• [EXERCISE BRIEF] Starting with the line that includes "Charleroi : Séance d'info - 09", write out every remaining line of the records below exactly as it appears, leaving out any images.
(Beginning of PROVIDED RECORDS)
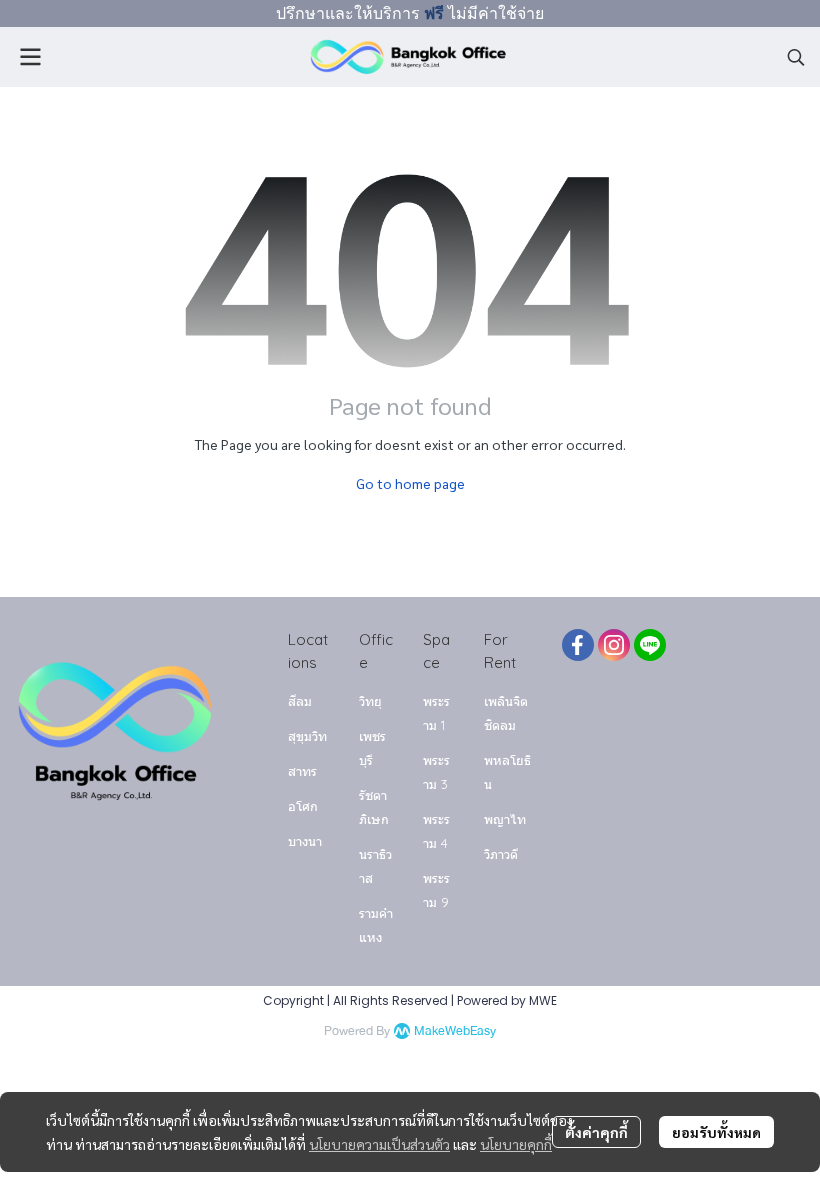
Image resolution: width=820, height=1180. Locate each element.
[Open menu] (30, 57)
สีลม (300, 701)
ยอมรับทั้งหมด (716, 1132)
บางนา (305, 841)
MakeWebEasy (455, 1031)
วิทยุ (370, 701)
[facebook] (578, 645)
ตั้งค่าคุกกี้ (596, 1132)
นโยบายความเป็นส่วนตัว (379, 1144)
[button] (796, 57)
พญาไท (505, 819)
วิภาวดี (501, 854)
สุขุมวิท (307, 736)
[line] (650, 645)
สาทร (302, 771)
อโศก (303, 806)
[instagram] (614, 645)
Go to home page (410, 483)
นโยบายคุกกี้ (516, 1144)
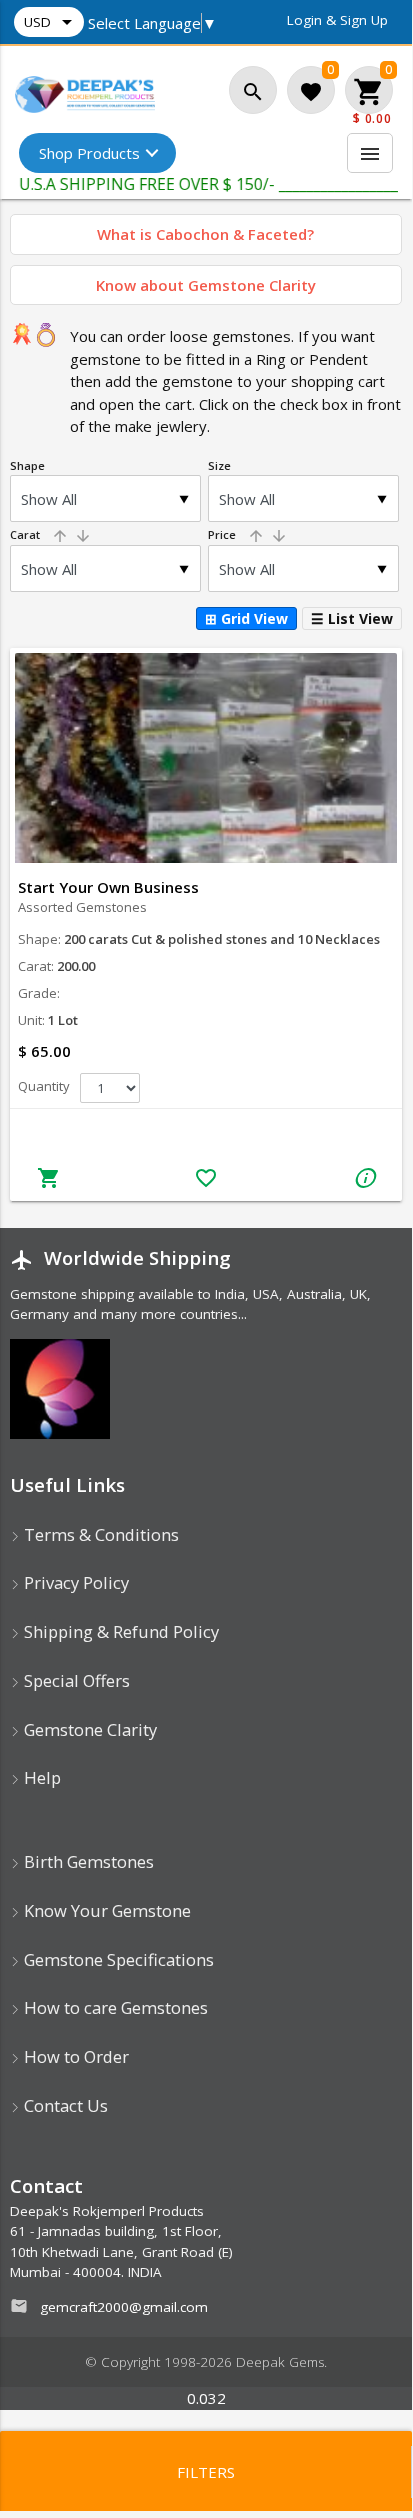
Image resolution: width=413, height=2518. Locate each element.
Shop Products (89, 153)
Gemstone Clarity (88, 1729)
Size (219, 465)
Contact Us (64, 2105)
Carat (51, 534)
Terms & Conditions (99, 1534)
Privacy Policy (74, 1582)
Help (40, 1777)
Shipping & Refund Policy (119, 1631)
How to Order (74, 2056)
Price (248, 534)
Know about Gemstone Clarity (206, 285)
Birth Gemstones (87, 1861)
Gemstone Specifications (117, 1959)
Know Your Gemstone (105, 1910)
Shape (27, 465)
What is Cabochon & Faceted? (205, 234)
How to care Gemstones (114, 2007)
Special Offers (75, 1680)
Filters (206, 2472)
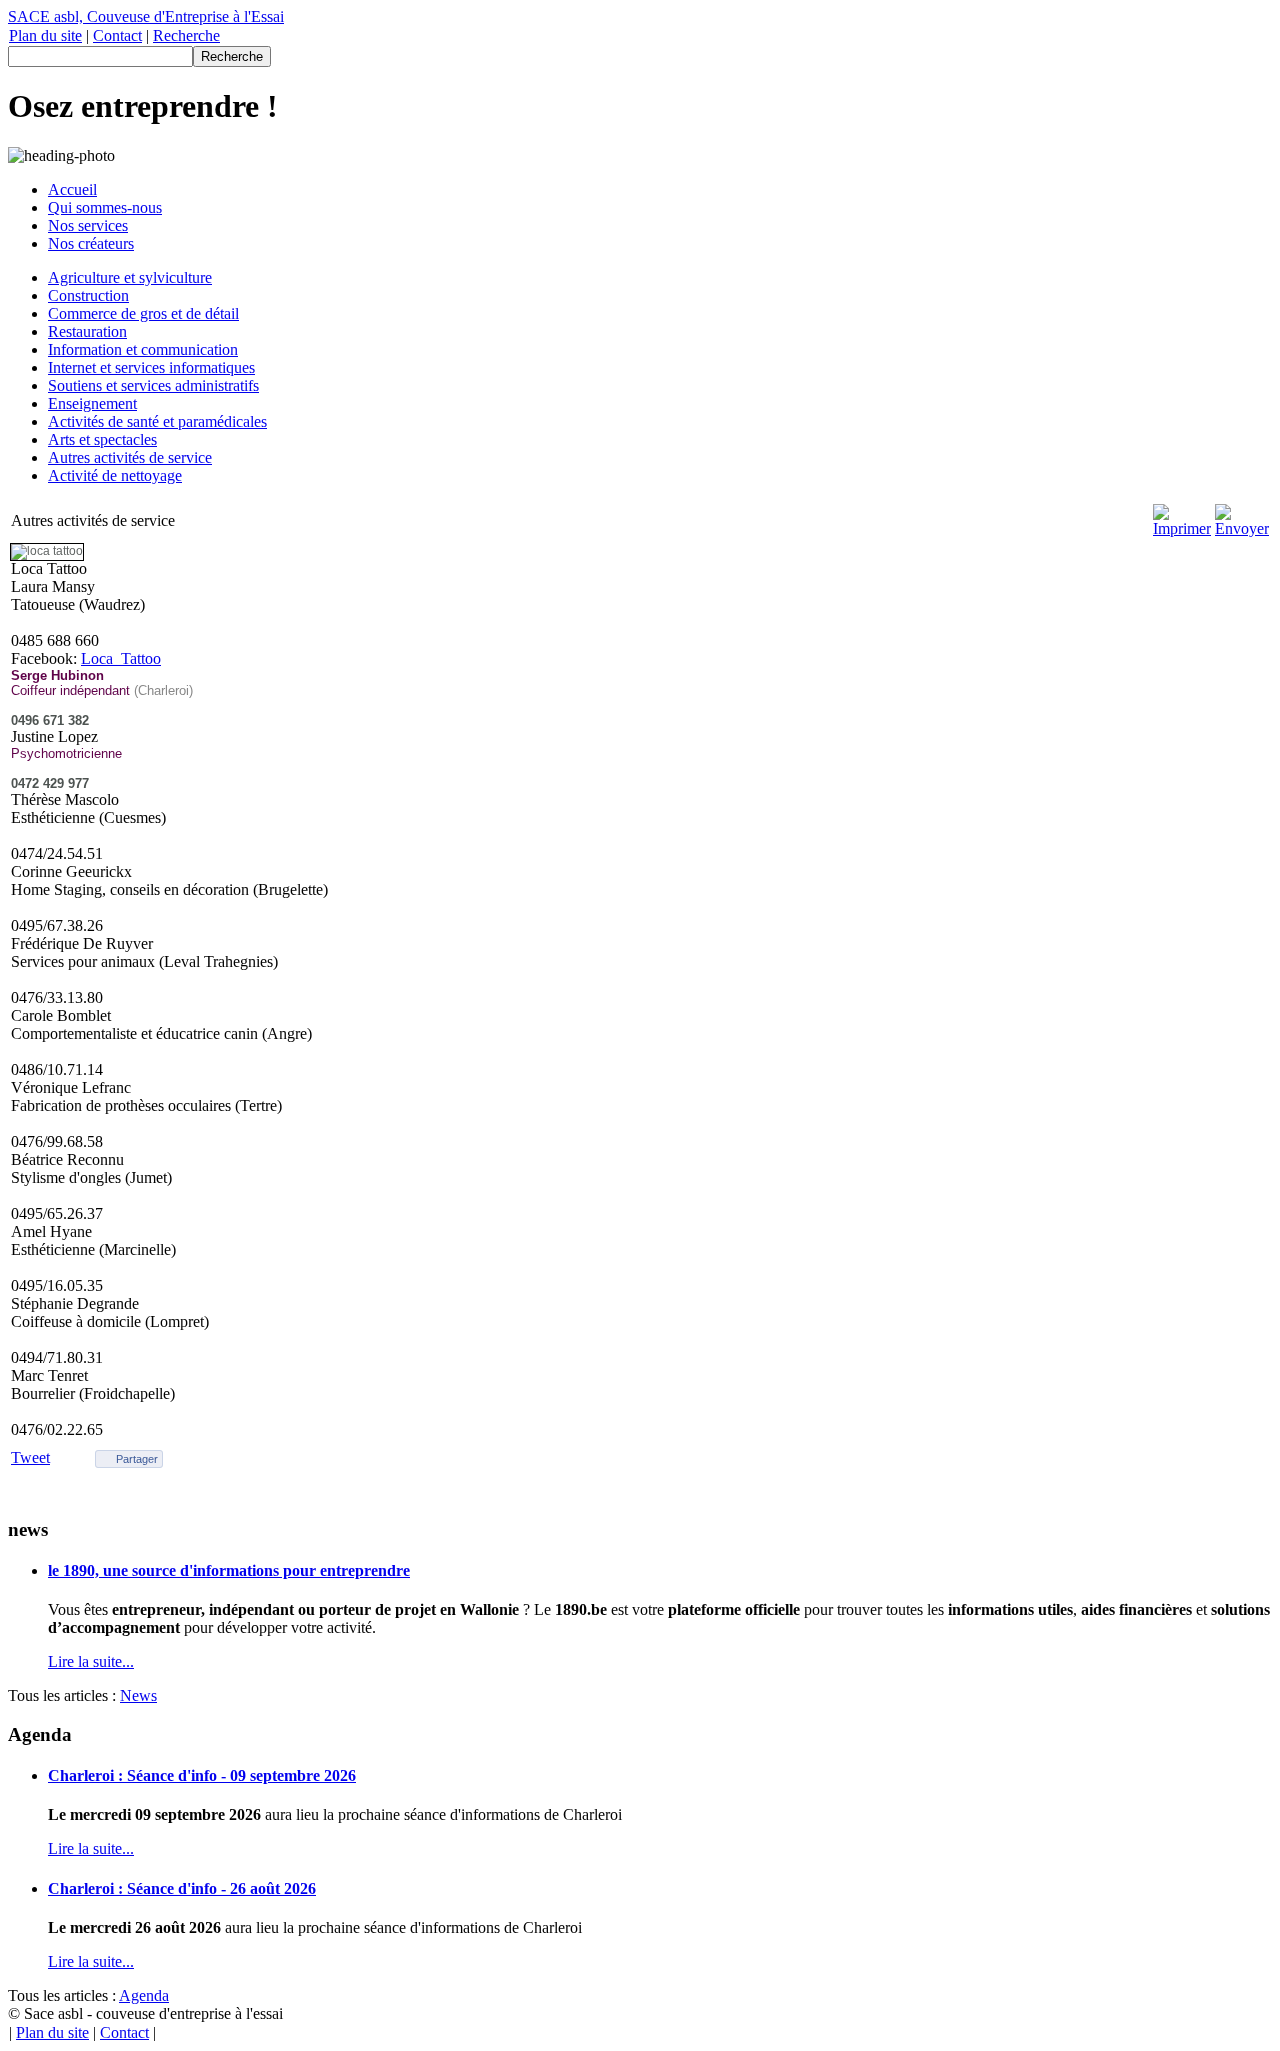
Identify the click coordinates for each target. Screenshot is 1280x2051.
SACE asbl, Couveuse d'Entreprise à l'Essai (146, 16)
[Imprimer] (1182, 528)
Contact (117, 35)
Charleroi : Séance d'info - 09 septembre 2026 (202, 1775)
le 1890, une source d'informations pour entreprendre (229, 1570)
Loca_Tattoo (121, 658)
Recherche (186, 35)
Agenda (144, 1995)
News (138, 1695)
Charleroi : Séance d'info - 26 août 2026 (182, 1888)
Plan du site (45, 35)
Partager (137, 1459)
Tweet (30, 1457)
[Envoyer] (1242, 528)
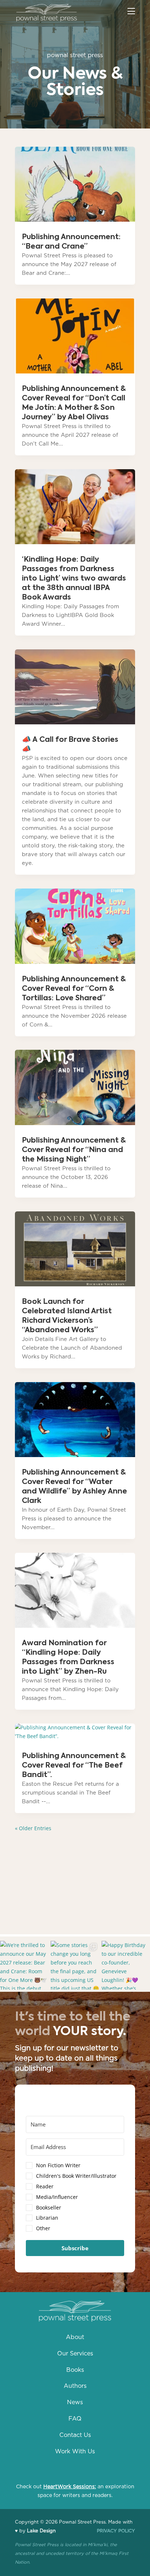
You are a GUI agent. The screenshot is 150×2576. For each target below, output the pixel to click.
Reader (45, 2186)
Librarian (47, 2217)
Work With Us (75, 2451)
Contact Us (75, 2435)
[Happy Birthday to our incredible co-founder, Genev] (126, 1965)
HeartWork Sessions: (69, 2486)
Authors (75, 2386)
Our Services (75, 2354)
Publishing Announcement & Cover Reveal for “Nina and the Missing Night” (74, 1150)
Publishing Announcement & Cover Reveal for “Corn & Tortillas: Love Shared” (74, 989)
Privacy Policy (116, 2531)
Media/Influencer (57, 2196)
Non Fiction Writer (58, 2165)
(End of PROVIDED RECORDS)
• [OUTPUT FOR THIS EXERCISE]
Charleroi : Séance d'info - 09 septembre 2026 (202, 1775)
le 1890, une source d'informations pour entreprendre (229, 1570)
Loca_Tattoo (121, 658)
Recherche (186, 35)
Agenda (144, 1995)
News (138, 1695)
Charleroi : Séance d'info - 26 août 2026 (182, 1888)
Plan du site (45, 35)
Partager (137, 1459)
Tweet (30, 1457)
[Envoyer] (1242, 528)
You are a GUI agent. The screenshot is 150×2576. For each target below, output the pixel to click.
Reader (45, 2186)
Librarian (47, 2217)
Work With Us (75, 2451)
Contact Us (75, 2435)
[Happy Birthday to our incredible co-founder, Genev] (126, 1965)
HeartWork Sessions: (69, 2486)
Authors (75, 2386)
Our Services (75, 2354)
Publishing Announcement & Cover Reveal for “Nina and the Missing Night” (74, 1150)
Publishing Announcement & Cover Reveal for “Corn & Tortillas: Love Shared” (74, 989)
Privacy Policy (116, 2531)
Media/Influencer (57, 2196)
Non Fiction Writer (58, 2165)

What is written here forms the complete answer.